• [Task objective]: Please repeat exactly the lines from the one containing "You are a GUI" through the last line of the records below, both included, and leave out any pictures.
[[ Task input open ]]
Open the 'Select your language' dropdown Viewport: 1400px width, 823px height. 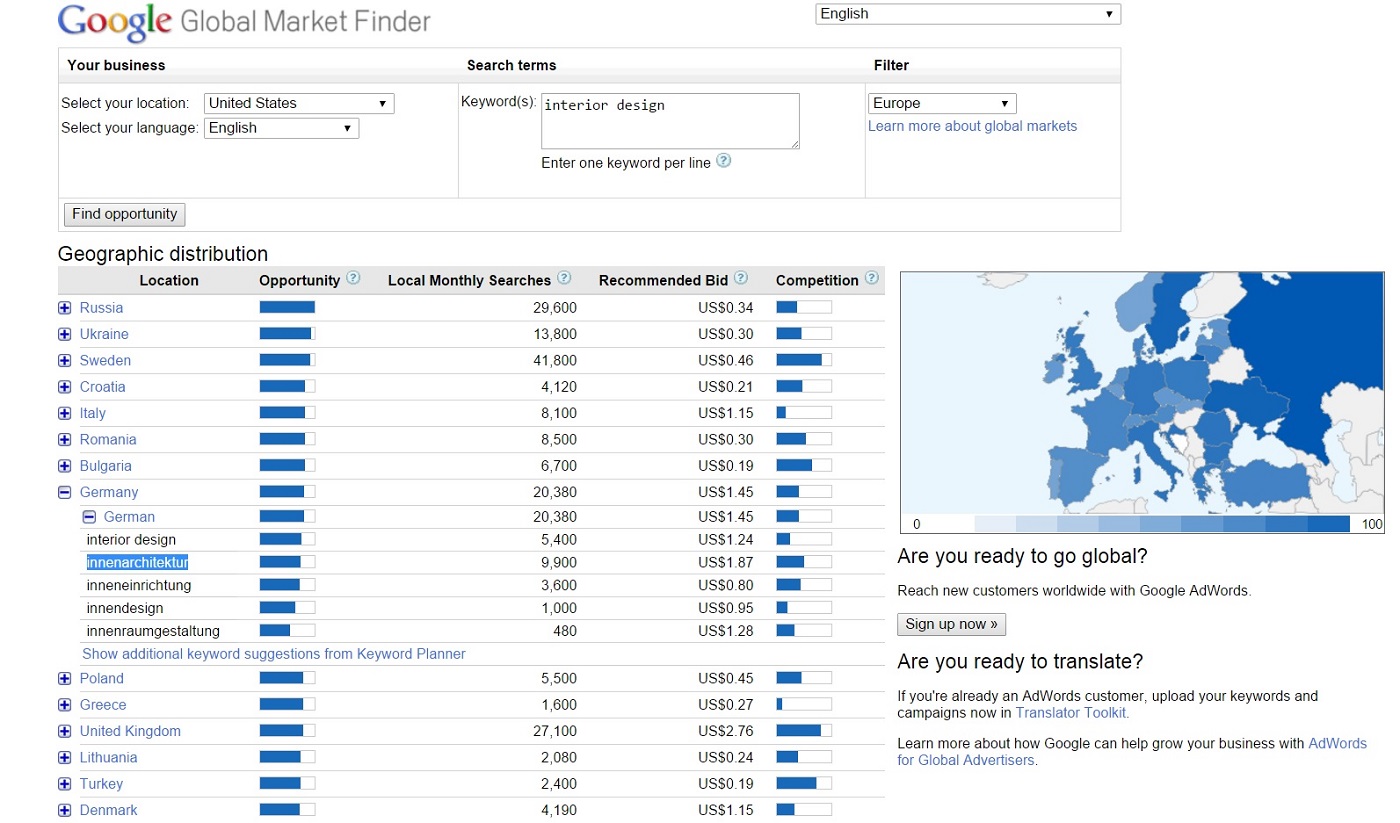[281, 128]
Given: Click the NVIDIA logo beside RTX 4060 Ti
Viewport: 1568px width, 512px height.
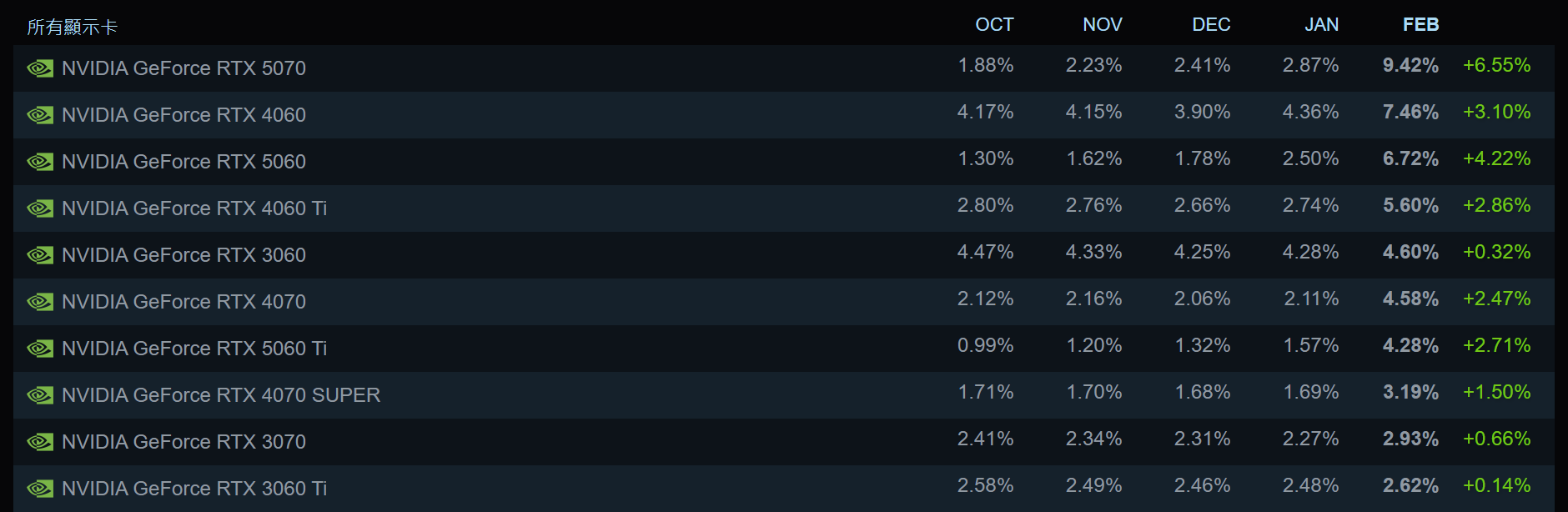Looking at the screenshot, I should (40, 208).
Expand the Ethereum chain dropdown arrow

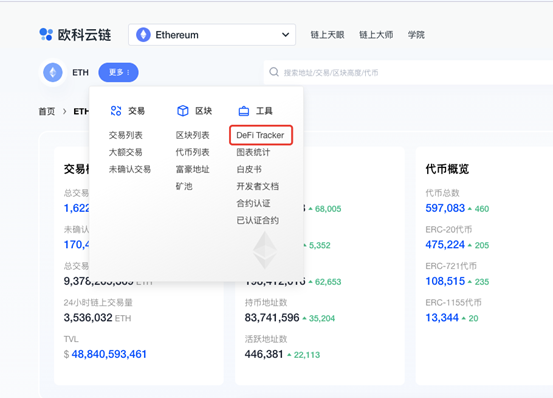point(285,35)
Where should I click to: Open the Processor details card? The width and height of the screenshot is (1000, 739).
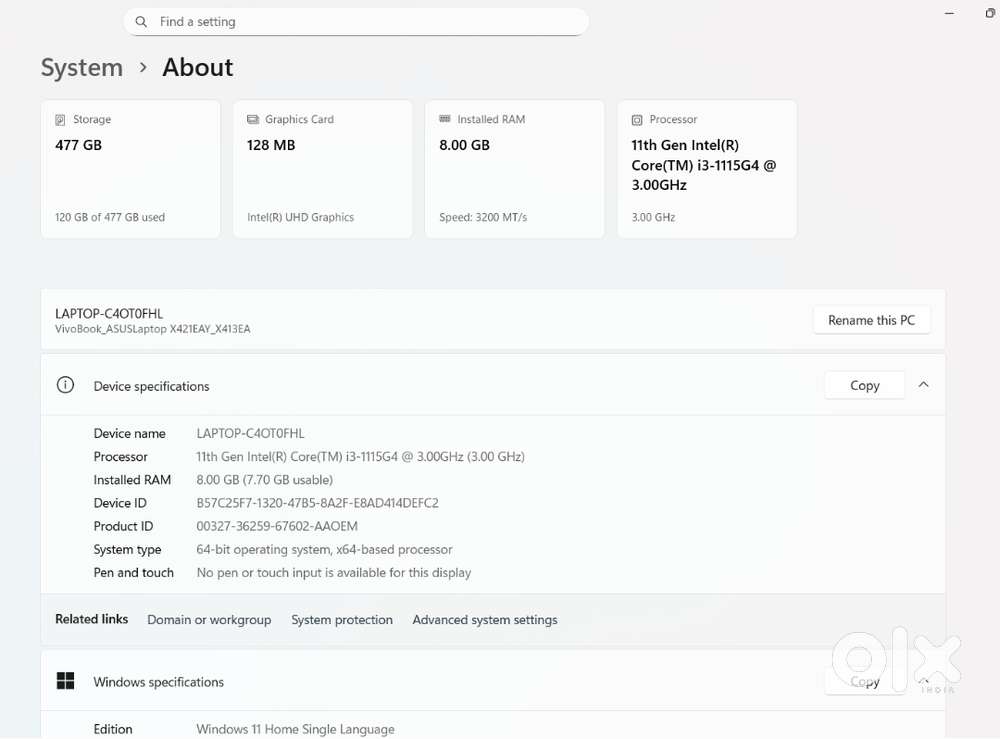707,168
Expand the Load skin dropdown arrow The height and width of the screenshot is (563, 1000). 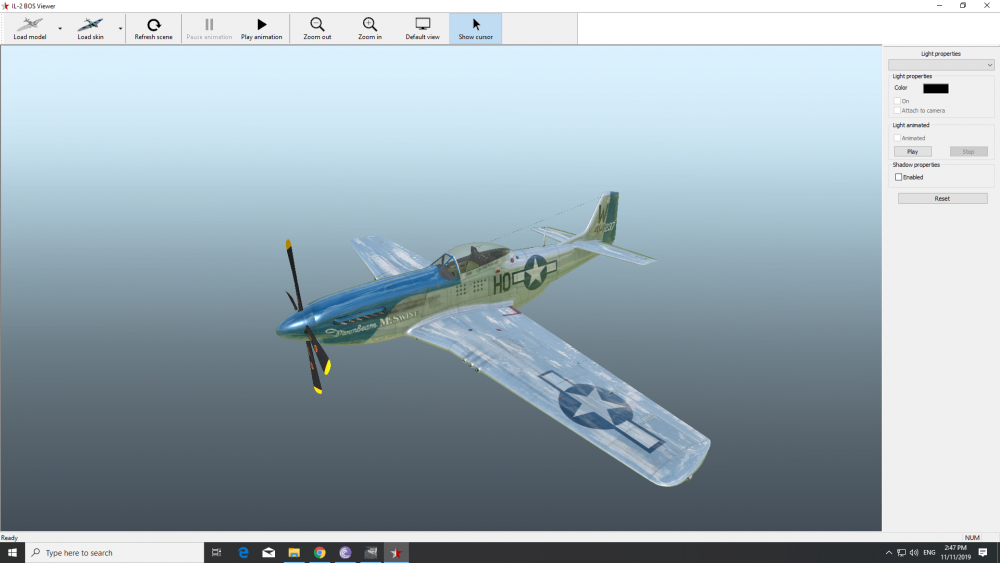pyautogui.click(x=121, y=29)
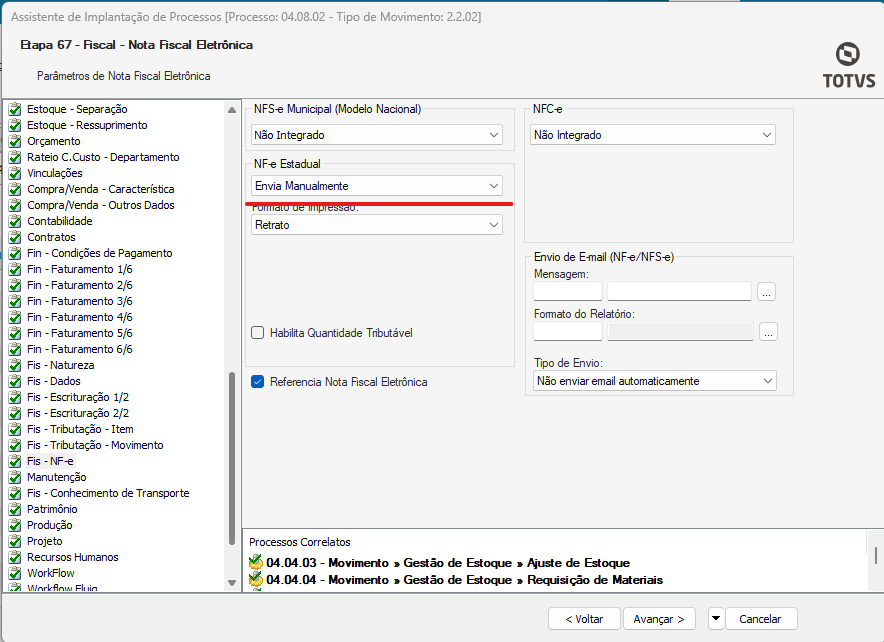Viewport: 884px width, 642px height.
Task: Click the check icon beside Patrimônio
Action: tap(15, 509)
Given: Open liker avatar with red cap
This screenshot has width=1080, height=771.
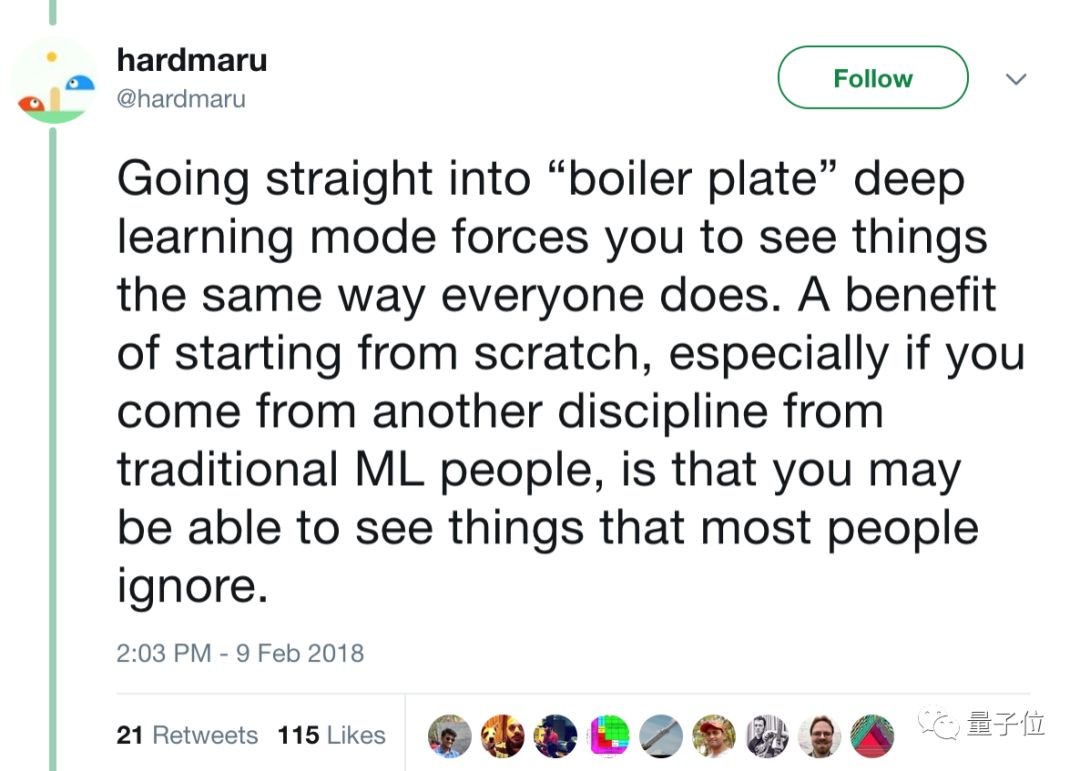Looking at the screenshot, I should (x=714, y=736).
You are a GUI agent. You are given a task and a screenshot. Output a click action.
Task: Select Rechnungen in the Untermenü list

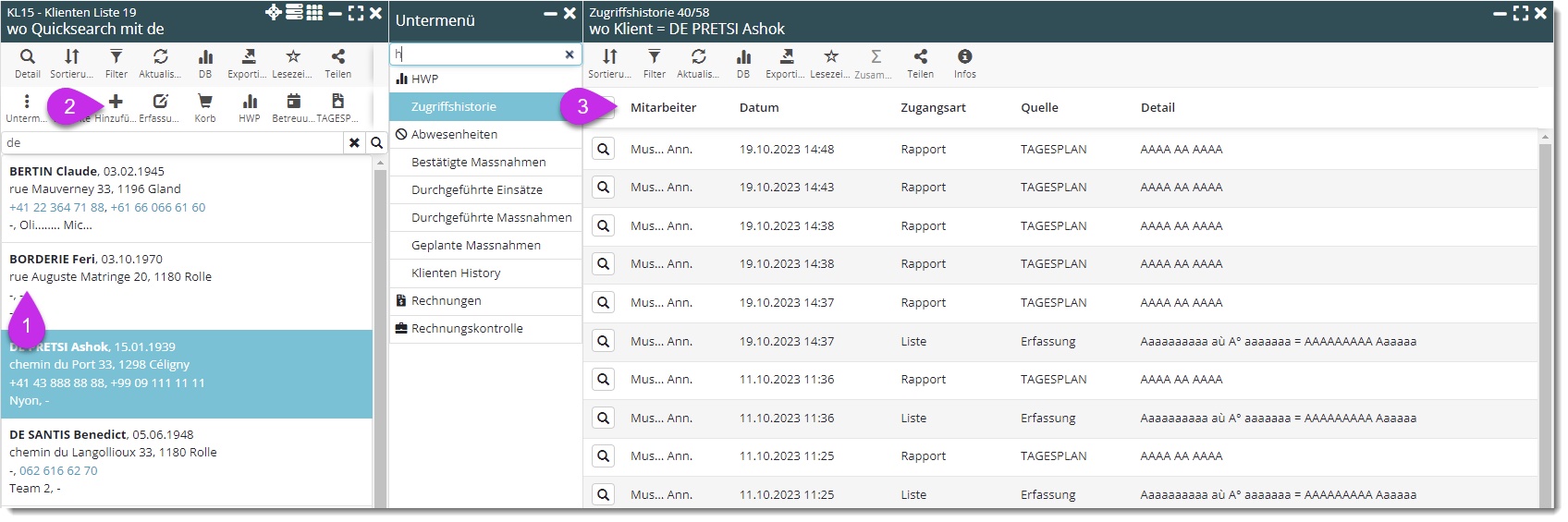(x=446, y=301)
[[ Task input closed ]]
• [Completed exercise]:
You are a GUI agent. You are given a task and a screenshot. Output a click action.
Task: Select Rechnungen in the Untermenü list

(x=446, y=301)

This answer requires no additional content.